You can improve the U

Whether one is a creationist or an evolutionist, both sides agree that things get better over time, at least when it comes to people and how they do things. All it really takes is some simple observation to see where things could or should be improved. I want to challenge students to take notice of the situation here at the U, and think for themselves about what things should change so the future student body can enjoy the things the current student body didn’t have — after all, it’s the finer things in life that make it all the better.

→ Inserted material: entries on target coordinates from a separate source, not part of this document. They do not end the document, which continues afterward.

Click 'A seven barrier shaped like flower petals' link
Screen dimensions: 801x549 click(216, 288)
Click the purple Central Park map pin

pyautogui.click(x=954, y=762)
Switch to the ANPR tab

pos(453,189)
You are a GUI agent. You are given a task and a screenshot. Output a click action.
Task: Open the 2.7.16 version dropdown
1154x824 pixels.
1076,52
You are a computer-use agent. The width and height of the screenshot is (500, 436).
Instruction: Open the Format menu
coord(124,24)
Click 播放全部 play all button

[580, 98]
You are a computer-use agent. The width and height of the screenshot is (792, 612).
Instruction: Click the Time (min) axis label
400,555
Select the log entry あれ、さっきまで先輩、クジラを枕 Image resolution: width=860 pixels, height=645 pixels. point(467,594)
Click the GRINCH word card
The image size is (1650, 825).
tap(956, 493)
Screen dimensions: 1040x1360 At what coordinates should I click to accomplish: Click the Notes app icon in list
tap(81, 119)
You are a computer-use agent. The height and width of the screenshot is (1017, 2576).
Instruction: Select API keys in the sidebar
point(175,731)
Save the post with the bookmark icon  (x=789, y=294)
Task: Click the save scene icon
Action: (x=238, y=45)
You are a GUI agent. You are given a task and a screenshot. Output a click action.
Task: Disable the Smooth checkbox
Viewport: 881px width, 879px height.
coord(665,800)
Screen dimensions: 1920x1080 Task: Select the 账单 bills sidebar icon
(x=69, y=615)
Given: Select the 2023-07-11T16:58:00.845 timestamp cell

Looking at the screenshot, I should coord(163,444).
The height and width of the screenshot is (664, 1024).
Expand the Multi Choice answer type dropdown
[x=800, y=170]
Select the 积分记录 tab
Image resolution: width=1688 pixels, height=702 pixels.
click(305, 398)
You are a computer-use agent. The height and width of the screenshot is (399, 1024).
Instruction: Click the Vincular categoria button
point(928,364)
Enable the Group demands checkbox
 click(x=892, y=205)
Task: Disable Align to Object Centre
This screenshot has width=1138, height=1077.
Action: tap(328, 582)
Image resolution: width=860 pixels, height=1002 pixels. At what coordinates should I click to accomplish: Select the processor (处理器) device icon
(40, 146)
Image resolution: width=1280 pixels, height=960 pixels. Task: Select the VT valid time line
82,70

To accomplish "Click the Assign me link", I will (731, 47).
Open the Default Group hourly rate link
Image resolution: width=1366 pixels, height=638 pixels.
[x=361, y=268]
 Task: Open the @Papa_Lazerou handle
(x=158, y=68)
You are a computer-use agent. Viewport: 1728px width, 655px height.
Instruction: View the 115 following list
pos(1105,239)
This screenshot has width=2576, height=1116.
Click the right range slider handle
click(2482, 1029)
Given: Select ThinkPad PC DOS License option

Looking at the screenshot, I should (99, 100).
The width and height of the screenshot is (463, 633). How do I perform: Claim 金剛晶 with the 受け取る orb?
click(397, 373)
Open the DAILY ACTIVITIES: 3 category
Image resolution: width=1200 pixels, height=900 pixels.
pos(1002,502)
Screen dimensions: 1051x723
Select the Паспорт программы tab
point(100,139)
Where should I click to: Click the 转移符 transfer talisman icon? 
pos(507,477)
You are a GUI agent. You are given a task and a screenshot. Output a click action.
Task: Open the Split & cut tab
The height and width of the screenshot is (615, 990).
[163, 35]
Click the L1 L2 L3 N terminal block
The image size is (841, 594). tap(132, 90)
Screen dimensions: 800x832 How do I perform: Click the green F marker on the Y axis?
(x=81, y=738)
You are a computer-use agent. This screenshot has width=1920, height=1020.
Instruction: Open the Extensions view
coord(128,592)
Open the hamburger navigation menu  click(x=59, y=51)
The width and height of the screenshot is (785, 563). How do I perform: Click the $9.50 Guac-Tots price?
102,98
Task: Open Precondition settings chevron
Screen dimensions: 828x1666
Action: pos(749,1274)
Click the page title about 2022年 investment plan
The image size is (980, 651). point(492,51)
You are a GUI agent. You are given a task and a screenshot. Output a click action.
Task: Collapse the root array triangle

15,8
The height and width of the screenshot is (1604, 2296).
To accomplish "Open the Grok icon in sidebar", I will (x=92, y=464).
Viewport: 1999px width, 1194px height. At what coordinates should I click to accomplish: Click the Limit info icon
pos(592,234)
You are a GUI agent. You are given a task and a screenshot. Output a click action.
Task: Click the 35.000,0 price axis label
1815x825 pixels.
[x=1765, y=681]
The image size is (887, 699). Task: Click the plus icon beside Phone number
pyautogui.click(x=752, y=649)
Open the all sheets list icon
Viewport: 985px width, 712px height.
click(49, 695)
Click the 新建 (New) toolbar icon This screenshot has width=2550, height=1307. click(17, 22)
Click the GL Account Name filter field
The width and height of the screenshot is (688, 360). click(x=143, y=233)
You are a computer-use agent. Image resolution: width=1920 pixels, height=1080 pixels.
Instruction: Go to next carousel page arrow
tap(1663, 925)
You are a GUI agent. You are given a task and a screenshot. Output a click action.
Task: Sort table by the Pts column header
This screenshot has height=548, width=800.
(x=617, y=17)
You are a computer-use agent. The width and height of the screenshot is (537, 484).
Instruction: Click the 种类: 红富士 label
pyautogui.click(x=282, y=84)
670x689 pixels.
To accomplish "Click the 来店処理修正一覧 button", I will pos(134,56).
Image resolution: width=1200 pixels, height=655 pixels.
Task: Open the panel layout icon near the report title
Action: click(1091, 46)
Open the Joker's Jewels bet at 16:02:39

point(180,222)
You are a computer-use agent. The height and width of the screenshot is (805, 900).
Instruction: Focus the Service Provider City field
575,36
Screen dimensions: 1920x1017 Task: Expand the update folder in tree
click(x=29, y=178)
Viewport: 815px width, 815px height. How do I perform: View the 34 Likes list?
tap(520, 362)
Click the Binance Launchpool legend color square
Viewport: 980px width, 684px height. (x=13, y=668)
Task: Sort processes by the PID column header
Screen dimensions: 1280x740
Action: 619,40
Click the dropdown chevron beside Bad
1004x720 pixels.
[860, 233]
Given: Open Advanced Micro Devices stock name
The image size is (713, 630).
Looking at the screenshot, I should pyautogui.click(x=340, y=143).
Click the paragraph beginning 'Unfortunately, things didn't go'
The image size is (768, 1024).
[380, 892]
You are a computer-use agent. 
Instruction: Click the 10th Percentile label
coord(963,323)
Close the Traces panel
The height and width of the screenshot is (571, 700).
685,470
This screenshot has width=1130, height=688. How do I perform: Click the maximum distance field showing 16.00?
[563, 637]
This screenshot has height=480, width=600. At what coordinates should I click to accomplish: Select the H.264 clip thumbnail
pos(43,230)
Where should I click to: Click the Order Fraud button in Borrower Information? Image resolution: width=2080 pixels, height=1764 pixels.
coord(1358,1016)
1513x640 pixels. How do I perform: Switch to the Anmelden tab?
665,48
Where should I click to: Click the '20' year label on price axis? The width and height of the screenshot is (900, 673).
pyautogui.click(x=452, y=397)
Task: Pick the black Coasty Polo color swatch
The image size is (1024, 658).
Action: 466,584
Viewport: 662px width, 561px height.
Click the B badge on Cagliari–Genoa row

For example, the flex dollar program, which replaced the transfer meal program, works very well at the U, allowing students to choose whatever they want at almost any location on campus. But there is a problem: It doesn’t work at every location. It is possible to use flex dollars in the Union food court, but take just a few steps away to the concessions counter at the bowling alley, and suddenly it’s no deal. Convenience is a large part of modern American culture, and at a for-profit university that can compete with the upper tier of public universities, this should be fundamental in how they conduct business. Is it an absolute deal breaker for new students? Absolutely not, but it’s the small things that often make the experience, and more options ultimately means more sales.

On a related note, the re-designed meal plans that were initiated in the beginning of this semester could also use some fixing. Long gone are the golden days of the unlimited meal plans, which were at a comparable price to that of the 21 which replaced it. In an age where dieting is in fashion and people are tirelessly searching for ways to better their health, the unlimited meal plan was the shining beacon on the hill for those who choose to eat smaller meals more often … or those who eat larger meals more often. Ultimately, it was the salvation of a large body of students, but now it lives only in legend, fondly remembered by those who have been here long enough to recall the memory. This seems like another area that the U can improve, and I doubt I’m alone when I say bring back the unlimited meal plan — we pay enough.

Thirdly, the bike lanes are for bikes, in case you have difficulty reading the signs. These bike lanes are not here to inconvenience anyone. In fact, they are there to save people a pricey trip to the ER. It’s very fun to go very fast on two wheels, and all too often those cyclers who do not use the bike lane still retain the bike lane speed, which is a problem when there are dozens of people weaving to and fro during the peak class times. Clearly marking the lanes, brighter lane lines in areas such as Fort Douglas and a more safety-conscious student population can prevent those collision accidents that most people on campus have probably seen at least once — they aren’t pretty.

Lastly, improvement only comes when people take notice. Talk to leaders and voice your opinion. It’s good for the students and it’s good for business.